- [AIM OF THE TASK] Please reproduce the records from the line containing "Image resolution: width=707" through the end, replacing "location" with "position" and leaving everything else unchanged.

- [Dataset excerpts]
====================

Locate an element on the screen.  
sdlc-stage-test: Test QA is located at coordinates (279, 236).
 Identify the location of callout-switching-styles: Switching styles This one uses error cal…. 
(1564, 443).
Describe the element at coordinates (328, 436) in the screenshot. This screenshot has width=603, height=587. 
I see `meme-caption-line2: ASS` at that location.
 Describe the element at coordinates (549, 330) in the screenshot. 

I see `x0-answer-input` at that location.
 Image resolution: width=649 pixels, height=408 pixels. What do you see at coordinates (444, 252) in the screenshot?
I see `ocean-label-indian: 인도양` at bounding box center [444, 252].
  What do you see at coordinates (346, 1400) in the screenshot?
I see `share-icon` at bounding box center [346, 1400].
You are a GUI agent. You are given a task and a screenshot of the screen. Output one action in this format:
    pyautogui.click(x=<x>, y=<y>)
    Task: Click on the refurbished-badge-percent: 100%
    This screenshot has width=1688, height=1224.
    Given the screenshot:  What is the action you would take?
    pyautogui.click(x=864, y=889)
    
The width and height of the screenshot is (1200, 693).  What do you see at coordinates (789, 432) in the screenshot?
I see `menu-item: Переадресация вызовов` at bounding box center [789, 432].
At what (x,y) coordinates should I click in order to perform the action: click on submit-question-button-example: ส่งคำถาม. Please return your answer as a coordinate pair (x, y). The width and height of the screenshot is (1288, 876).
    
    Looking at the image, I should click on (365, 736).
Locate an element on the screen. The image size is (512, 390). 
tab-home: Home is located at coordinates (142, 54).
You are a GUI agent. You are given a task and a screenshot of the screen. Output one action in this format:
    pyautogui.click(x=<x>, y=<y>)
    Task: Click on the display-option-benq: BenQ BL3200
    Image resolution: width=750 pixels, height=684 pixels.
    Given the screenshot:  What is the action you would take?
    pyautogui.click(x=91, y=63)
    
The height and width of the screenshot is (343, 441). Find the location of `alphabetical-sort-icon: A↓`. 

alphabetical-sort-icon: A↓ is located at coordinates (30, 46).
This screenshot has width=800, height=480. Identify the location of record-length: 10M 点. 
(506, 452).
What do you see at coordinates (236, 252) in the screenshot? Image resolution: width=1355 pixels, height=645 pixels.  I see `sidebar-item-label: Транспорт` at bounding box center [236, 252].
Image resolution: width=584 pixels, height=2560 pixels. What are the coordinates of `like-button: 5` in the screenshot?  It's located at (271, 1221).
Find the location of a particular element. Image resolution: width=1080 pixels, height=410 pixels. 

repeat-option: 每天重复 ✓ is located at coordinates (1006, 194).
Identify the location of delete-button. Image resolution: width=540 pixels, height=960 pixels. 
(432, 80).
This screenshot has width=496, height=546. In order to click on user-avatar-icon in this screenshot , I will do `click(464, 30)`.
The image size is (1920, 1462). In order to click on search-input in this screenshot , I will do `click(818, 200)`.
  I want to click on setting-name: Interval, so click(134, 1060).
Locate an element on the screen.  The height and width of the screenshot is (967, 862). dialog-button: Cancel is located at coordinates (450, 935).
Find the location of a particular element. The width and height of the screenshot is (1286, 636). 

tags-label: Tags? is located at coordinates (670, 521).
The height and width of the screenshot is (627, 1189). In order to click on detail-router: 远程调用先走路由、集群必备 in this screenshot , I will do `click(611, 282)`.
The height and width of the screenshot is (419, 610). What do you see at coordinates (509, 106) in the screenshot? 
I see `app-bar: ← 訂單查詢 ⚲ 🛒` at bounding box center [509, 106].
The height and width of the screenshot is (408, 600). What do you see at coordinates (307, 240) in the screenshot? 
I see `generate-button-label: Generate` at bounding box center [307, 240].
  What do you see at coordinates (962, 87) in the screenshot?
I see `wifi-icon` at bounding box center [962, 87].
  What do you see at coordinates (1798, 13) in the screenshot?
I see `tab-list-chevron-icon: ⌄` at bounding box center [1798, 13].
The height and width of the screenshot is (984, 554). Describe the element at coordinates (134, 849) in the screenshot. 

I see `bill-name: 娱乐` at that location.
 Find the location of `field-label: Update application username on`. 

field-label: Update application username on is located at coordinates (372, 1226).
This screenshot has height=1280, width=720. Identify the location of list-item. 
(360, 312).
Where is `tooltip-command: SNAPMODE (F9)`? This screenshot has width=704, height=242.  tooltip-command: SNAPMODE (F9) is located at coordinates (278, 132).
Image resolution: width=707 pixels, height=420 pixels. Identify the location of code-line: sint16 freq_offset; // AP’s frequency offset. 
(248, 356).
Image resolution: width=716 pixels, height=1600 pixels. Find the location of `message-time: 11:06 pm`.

====================

- [THE ANSWER]
Image resolution: width=707 pixels, height=420 pixels. Identify the position of code-line: sint16 freq_offset; // AP’s frequency offset. 
(248, 356).
Image resolution: width=716 pixels, height=1600 pixels. Find the position of `message-time: 11:06 pm`.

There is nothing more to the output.